Study text.

--- START ---

Young Top Researcher Honored

Gottschalk-Diederich-Baedeker Prize


© UDE/Juliana Fischer

She develops energy-efficient methods to produce hydrogen for the energy transition or to bind climate-damaging carbon dioxide: Materials Chain member Prof. Dr. Corina Andronescu. Now the UDE chemist has received the Gottschalk-Diederich-Baedeker Prize. This prize is awarded by the Essen-based G.D. Baedeker Foundation to scientists who bring their outstanding research to industry. The prize money is 5,000 euros.

With the prize, the foundation wants to make the benefits of UDE research visible for the Ruhr metropolitan region. Corina Andronescu's work is a perfect example of this. This is because the 35-year-old is investigating how, for example, catalytic hydrogen production can also become more sustainable on a larger scale in the future. "The industry is working on a large scale. So that expensive and rare raw materials can be avoided here, I am researching new materials in the hydrogen production process," says Andronescu. "In particular, I want to replace the precious metals platinum and iridium in the membranes and electrodes of the standard electrolysis chambers with more sustainable and cheaper base metals."

Moreover, so far only the purest water can be used to produce hydrogen - which is scarce and requires energy-intensive processing. For this reason, the electrochemist is also investigating what water quality still works in electrocatalytic processes without damaging the materials. She is also developing new types of catalyst materials to bind climate-damaging CO2 in order to produce useful basic chemicals such as ethanol or ethylene.

--- END ---

Data extract.
--- START ---

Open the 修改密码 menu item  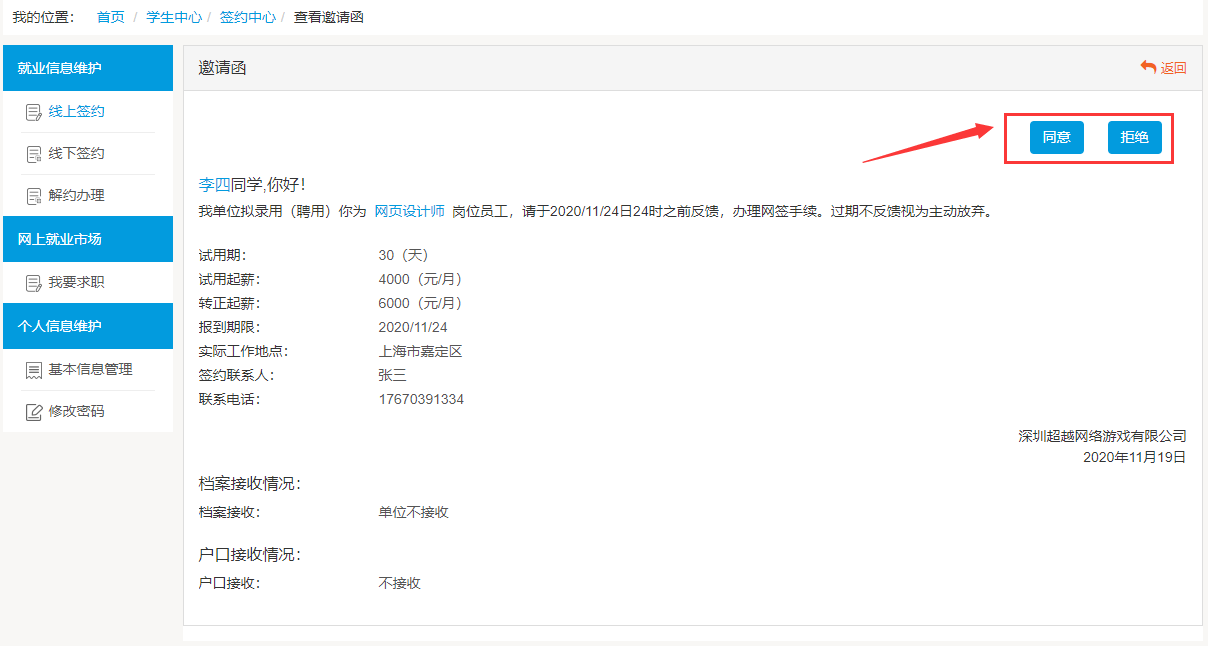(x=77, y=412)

--- END ---
--- START ---

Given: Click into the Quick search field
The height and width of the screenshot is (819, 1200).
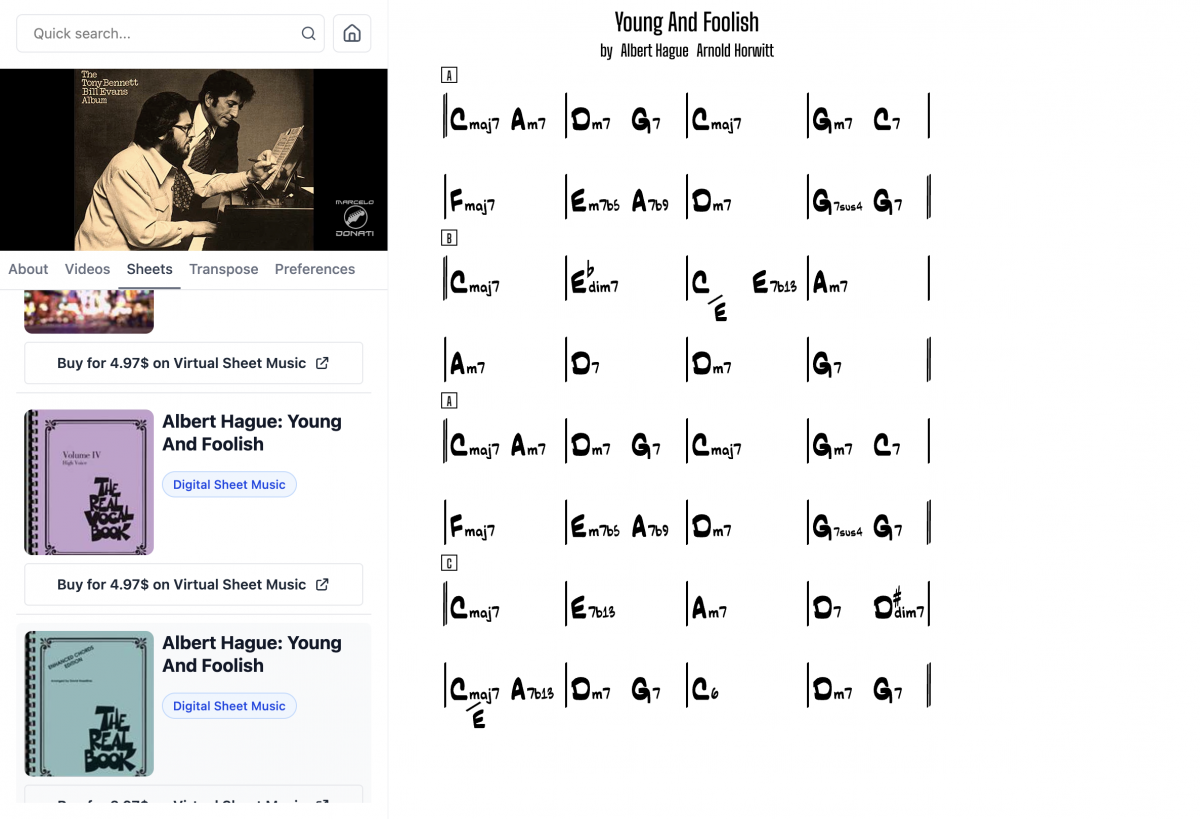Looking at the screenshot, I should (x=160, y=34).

--- END ---

Exercise. Rewrite the passage of the prize article starting with "She develops energy-efficient" and going on through "is 5,000 euros.", with "5,000 euros" changed to "7,500 euros".

Completed exercise.
She develops energy-efficient methods to produce hydrogen for the energy transition or to bind climate-damaging carbon dioxide: Materials Chain member Prof. Dr. Corina Andronescu. Now the UDE chemist has received the Gottschalk-Diederich-Baedeker Prize. This prize is awarded by the Essen-based G.D. Baedeker Foundation to scientists who bring their outstanding research to industry. The prize money is 7,500 euros.